## Exercise instructions
Copy each line from the entries that the word "獄中不斷仍宣傳" appears in.

## Source data
──────

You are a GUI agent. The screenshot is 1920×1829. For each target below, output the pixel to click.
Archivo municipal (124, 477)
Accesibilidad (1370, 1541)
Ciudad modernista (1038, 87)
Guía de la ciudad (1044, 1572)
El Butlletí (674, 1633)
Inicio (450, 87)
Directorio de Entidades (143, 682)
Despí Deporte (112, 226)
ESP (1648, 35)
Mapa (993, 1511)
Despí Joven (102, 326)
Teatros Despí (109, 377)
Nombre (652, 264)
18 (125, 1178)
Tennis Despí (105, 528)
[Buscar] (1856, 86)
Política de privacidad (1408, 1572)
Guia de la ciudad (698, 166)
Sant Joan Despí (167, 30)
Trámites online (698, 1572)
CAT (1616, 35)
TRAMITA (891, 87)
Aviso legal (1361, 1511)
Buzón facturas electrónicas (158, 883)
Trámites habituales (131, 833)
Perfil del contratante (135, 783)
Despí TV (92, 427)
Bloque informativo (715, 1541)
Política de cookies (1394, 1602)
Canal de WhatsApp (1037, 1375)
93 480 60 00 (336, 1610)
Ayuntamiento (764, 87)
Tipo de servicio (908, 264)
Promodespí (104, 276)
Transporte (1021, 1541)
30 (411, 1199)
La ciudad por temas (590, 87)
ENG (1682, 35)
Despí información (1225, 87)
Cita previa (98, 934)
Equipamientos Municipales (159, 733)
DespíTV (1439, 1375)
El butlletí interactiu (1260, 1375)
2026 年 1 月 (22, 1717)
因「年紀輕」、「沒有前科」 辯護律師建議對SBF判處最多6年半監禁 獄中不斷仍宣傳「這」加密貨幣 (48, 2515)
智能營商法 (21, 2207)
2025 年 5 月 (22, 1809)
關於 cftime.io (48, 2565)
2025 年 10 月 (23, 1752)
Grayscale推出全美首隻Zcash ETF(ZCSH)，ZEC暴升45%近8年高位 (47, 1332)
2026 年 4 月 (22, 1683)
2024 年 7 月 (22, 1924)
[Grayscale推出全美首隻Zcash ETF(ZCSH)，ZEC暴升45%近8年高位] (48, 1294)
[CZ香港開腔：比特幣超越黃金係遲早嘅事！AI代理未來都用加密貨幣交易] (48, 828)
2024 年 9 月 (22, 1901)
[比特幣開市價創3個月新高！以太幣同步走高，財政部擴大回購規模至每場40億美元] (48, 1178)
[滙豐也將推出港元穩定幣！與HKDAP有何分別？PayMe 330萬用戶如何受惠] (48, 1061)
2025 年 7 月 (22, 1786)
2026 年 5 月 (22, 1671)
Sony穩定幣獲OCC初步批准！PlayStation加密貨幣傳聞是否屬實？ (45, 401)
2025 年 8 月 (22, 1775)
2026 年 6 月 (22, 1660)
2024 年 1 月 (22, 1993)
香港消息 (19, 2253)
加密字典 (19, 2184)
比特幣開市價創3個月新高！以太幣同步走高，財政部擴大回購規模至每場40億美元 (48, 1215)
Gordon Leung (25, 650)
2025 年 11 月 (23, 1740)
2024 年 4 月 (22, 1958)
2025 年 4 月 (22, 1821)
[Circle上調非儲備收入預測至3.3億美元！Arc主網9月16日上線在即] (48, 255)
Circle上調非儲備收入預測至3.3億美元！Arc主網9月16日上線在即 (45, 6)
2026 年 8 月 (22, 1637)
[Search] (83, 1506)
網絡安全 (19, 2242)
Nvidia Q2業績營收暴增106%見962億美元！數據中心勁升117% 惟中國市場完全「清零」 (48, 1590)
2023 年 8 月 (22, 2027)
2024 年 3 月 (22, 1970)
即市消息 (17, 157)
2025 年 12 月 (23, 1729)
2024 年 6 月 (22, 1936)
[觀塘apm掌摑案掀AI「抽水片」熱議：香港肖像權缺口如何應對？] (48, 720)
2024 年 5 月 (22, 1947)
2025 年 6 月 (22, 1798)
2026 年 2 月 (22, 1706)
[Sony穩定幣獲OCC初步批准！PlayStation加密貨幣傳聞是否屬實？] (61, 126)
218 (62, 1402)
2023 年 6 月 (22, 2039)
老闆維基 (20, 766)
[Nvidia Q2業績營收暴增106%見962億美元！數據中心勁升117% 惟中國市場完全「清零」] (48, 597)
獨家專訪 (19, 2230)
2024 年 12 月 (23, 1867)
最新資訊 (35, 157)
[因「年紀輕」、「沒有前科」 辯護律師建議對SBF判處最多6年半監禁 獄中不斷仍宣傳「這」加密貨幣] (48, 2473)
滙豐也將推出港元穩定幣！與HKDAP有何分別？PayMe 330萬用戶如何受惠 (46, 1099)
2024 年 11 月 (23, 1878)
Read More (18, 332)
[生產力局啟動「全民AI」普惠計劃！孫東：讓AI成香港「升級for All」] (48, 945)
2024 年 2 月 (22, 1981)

──────

## Your response
因「年紀輕」、「沒有前科」 辯護律師建議對SBF判處最多6年半監禁 獄中不斷仍宣傳「這」加密貨幣 (48, 2515)
[因「年紀輕」、「沒有前科」 辯護律師建議對SBF判處最多6年半監禁 獄中不斷仍宣傳「這」加密貨幣] (48, 2473)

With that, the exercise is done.